Но здесь вошел опять в беседку Панин, он, оказывается, слышал последние их слова и перебил Токарева:

– Выжить и не сойти с ума – вот что трудно, Маша… Помните у Пушкина?

Не дай мне бог сойти с ума!
Нет, лучше посох и сума,
Нет, лучше труд и глад…

И переспросил настойчиво:

– Помните? – глаза у него стали сумеречные.

Она кивнула, поежившись. Но Панин еще прочел:

Да вот беда – сойдешь с ума
И станешь страшен, как чума!
Тотчас тебя запрут,
Посадят на цепь дурака
И сквозь решетку, чудака,
Дразнить тебя начнут…

Он сел. Они замолчали надолго. Токарев не стал спорить, хотя хотелось – это видно было. Прервал молчание опять Панин. Будто бы даже смущенно он сказал Маше:

– Впрочем, БЫ на меня вниманья не обращайте.
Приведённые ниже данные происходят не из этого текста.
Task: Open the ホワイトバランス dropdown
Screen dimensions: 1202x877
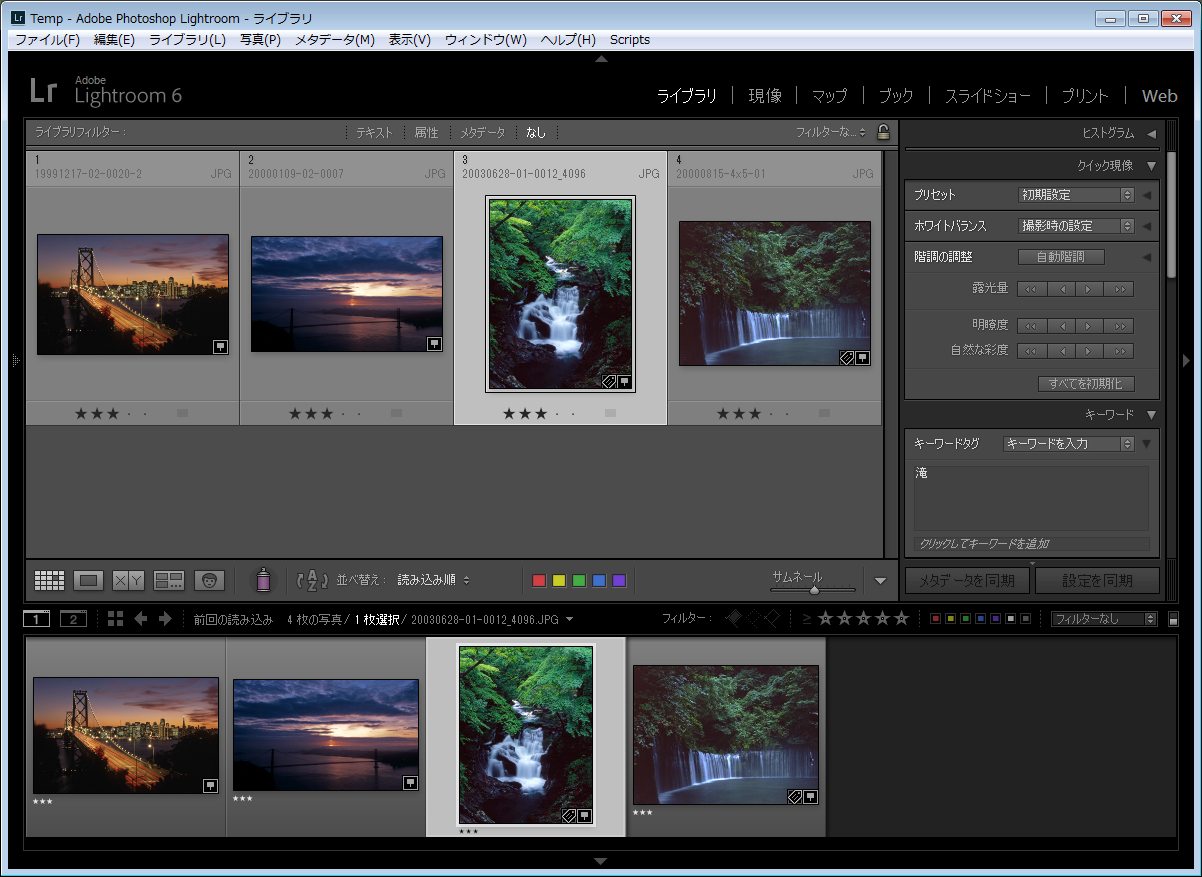Action: coord(1076,226)
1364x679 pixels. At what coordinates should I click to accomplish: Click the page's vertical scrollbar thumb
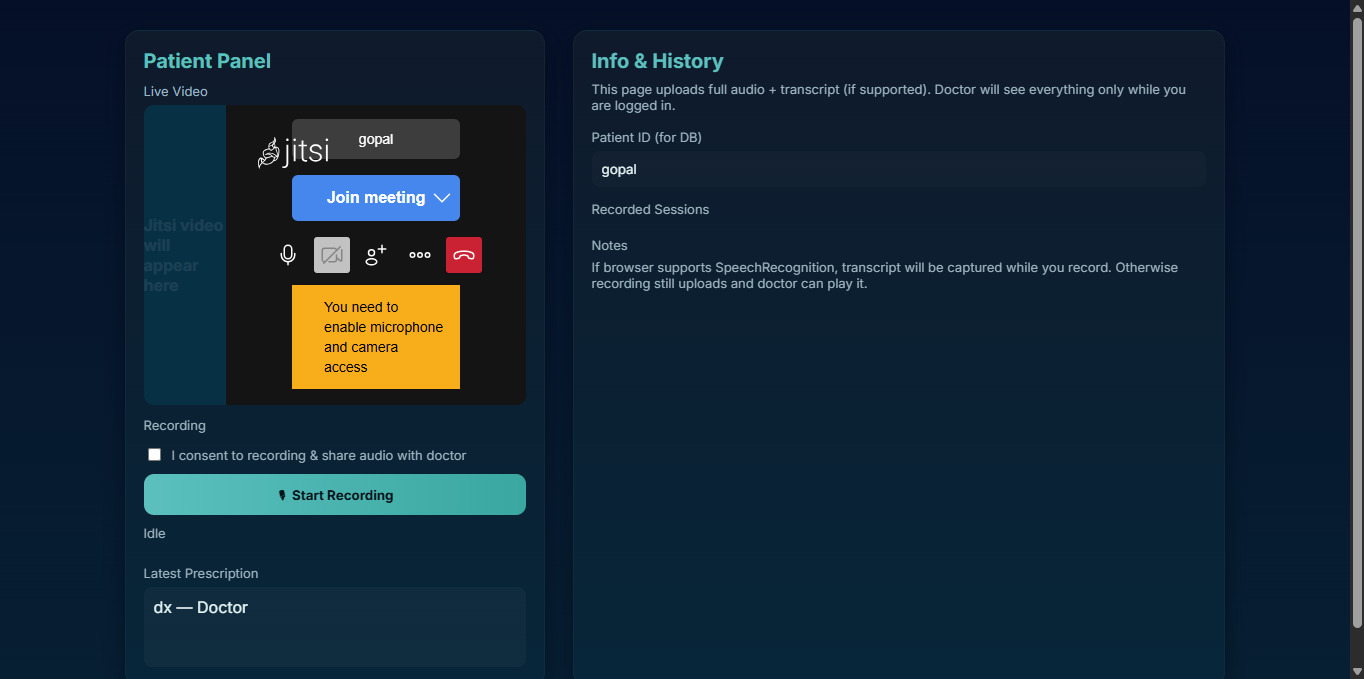point(1356,320)
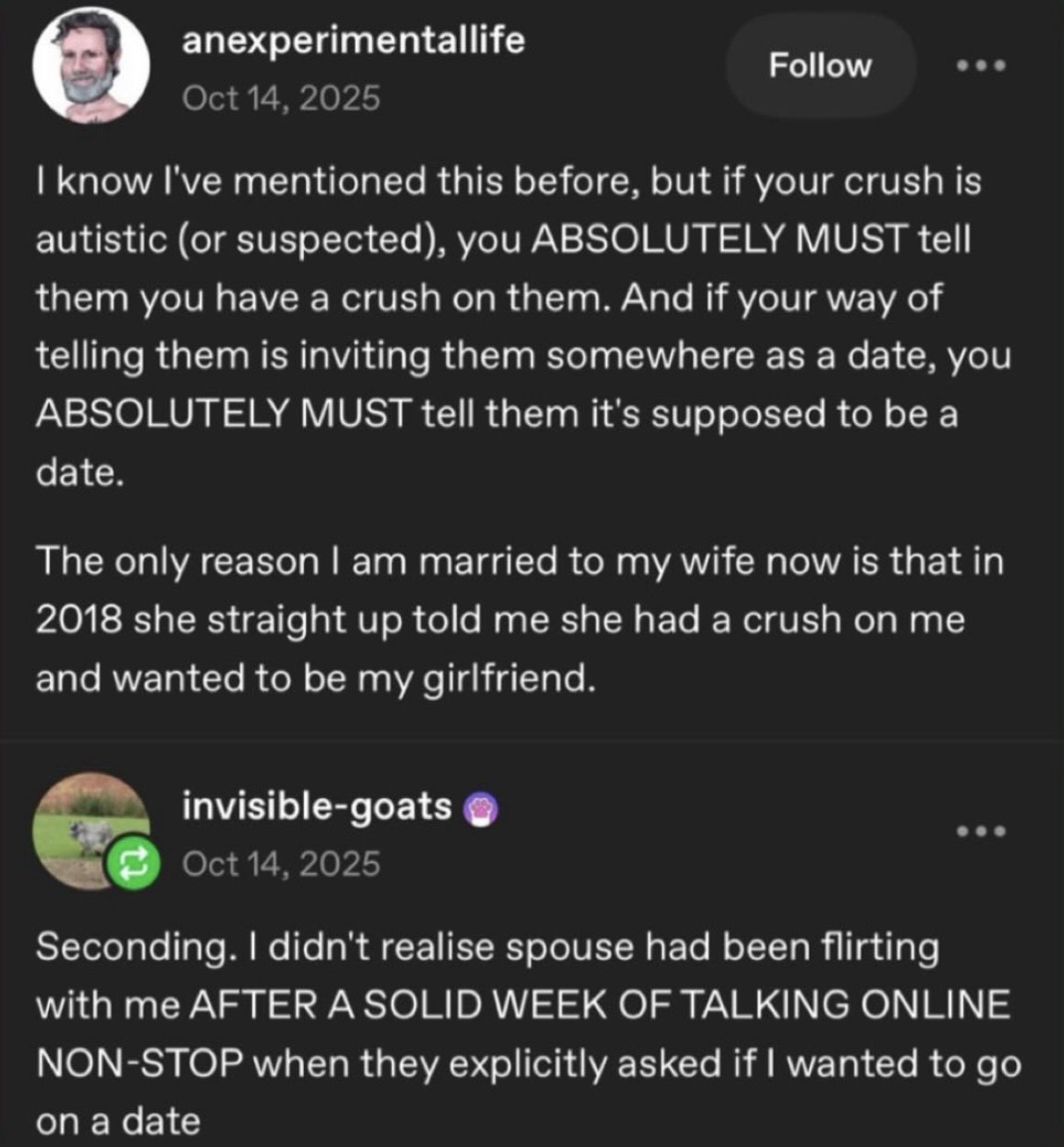Click the anexperimentallife username
Screen dimensions: 1064x1147
353,41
И что молчу – тоже ерунда. Там, – ему, должно быть, трудно было пояснять, где «там», – меня отучили комментировать еслух. Противно! – И, помолчав, пояснил:– Любой комментарий всегда может выглядеть поучением, понимаете? – он, будто и ее осуждая, произнес это. Она не поняла почему. Но все же кивнула ему, пожалуй чересчур поспешно. Он усмехнулся уголками губ.

Но Токарев-то приметил это и перевел разговор на иное, рассказал, как начальник городского СМУ пробовал оспорить договор с Пасечным, отказывался бетонировать фундамент подстанции и даже пытался как-то подпоить Токарева в ресторане, чтоб переманить его на свою сторону, – хотя рассказывал обо всем этом Токарев в лицах, смешно, Панин опять внезапно встал и ушел.